Now the medical community is targeting the hard-core smokers who still refuse to budge from the habit.

“Smoking dropped by 21 per cent in the 1990s,” Dr. Yukevich said. “We thought the numbers would continue to decline, but instead they’ve stayed stable. How can we get this percentage lower? The fact is, nicotine is a vicious, addictive drug.”

While stories abound of smokers stopping cold turkey, many aspiring nonsmokers prefer to use pharmaceutical aids (NRTs, Nicotine Reduction Therapy). Dr. Yukevich said studies have shown no known dangers associated with nicotine lozenges or gum.

Some ex-smokers have long ago given up the “cancer sticks” but continue to use the NRTs. Dr. Yukevich isn’t overly concerned about this.

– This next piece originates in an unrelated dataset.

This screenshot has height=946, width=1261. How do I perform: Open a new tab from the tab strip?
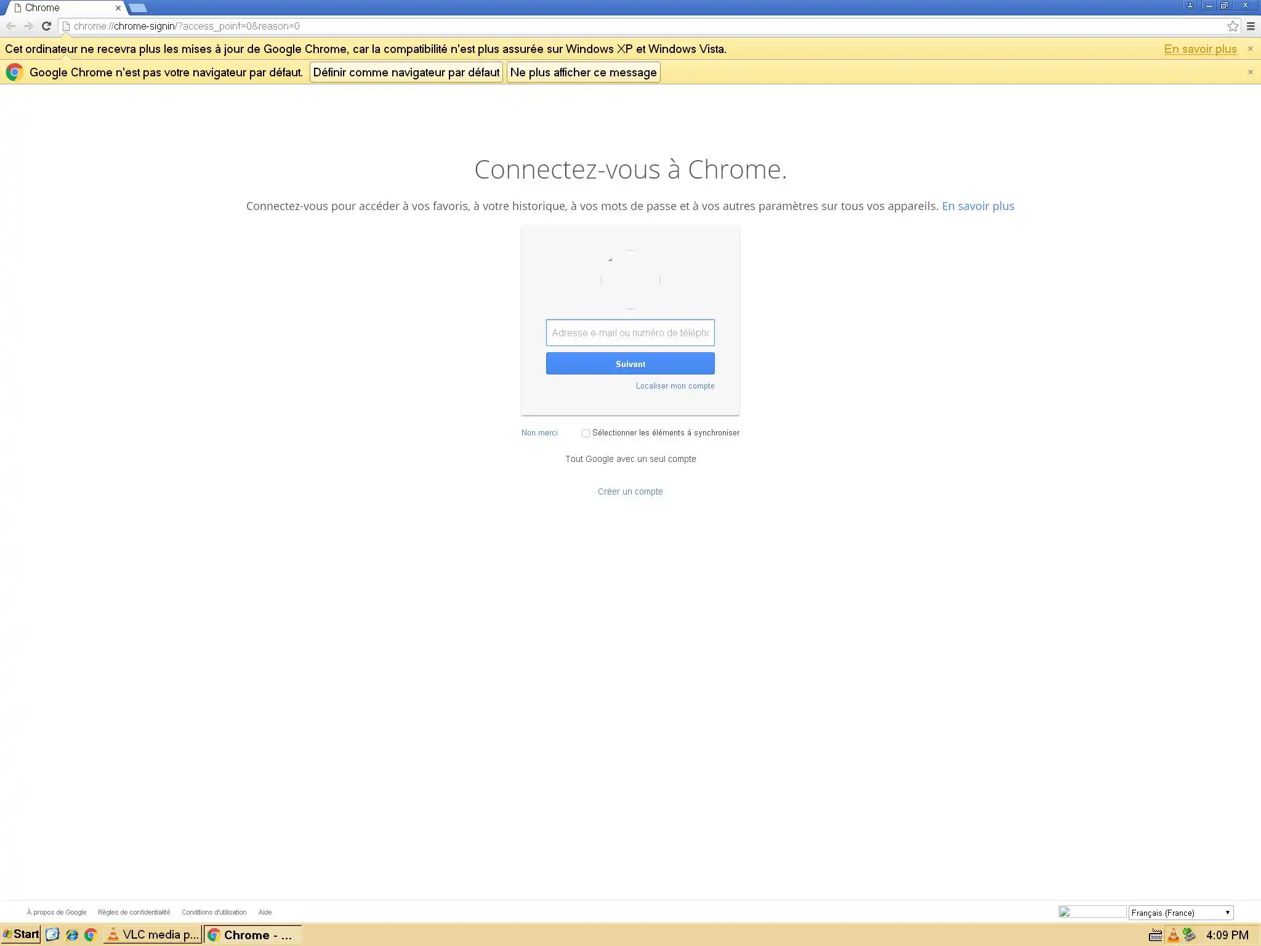point(138,8)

“It’s the tar and carcinogens in smoking that cause disease, so you’ve eliminated these toxins with the lozenges and gum. If after a while you’d like to eliminate NRT altogether, I recommend cutting out one lozenge the first week, two the next, and so forth, until you’re down to none.”

An additional item in the NRT arsenal is the antidepressant, Wellbutrin. “People have discovered that when they take the medication their desire to smoke diminishes,” Dr. Yukevich said.

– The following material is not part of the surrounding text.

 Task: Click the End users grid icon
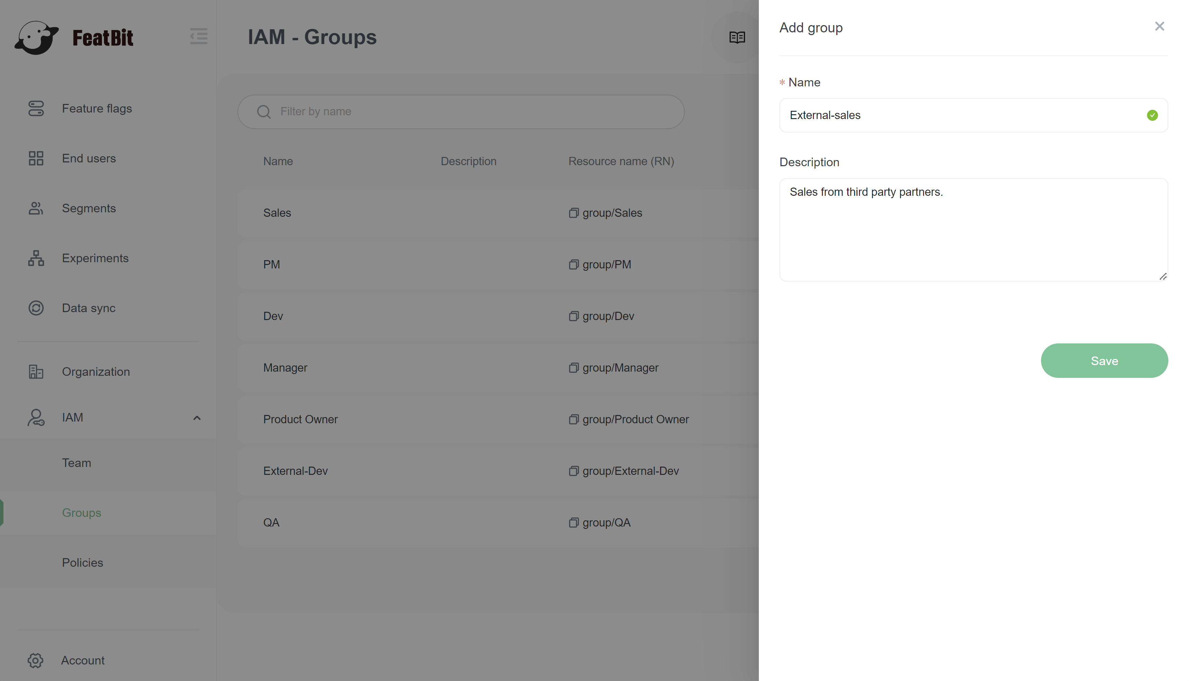click(36, 158)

A newer medication that’s showing good results is Chantix.

“People take the drug and continue to smoke,” Dr. Yukevitch explained. “Then three or four weeks down the line, they wake up one morning, take a look at their pack of cigarettes, their lighter — their usual paraphernalia, in other words — and they no longer identify with any of it. It’s as if that center of the brain in which the nicotine resides no longer exists.”

Dr. Yukevitch is also interested in a more holistic approach. “Humans are creatures of habit and you have to eliminate a habit by forming another one, a good one. I recommend a daily athletic discipline and get them into that for a couple of months. Their reliance on cigarettes diminishes, sometimes almost immediately.”

The doctor also urges people to commit to quitting smoking only when nothing in their lives is giving them a particularly hard time. “Don’t even try if there’s too much going on at the moment.” He’s also noticed that people do best if they’re motivated by a scare, some kind of intimation of mortality like a loved one dying of a smoking-related cancer, for example.

Dr. Yukevich is chagrined when he recalls his residency at Deaconess Medical Center in Boston in the mid-70s. The hospital was devoted to the treatment of cancer, yet all the doctors smoked. Finally they realized the insanity of what they were doing. First they established a contained smoking area outdoors. Now even that is gone.

Dr. Gerry Yukevich put the issue in astounding context when he recently sent the following e-mail to me.

“On 9/11/01, 3,000 people were killed when the planes hit the buildings. Every year in this country over 400,000 people die from cigarette smoking, which is like a 9/11 disaster every couple of days. Think of the efforts we’ve made to avenge these deaths. I try to stress this to my patients — that those people couldn’t get out of the building or out of the airplane. All the patient has to do is put down the cigarette.”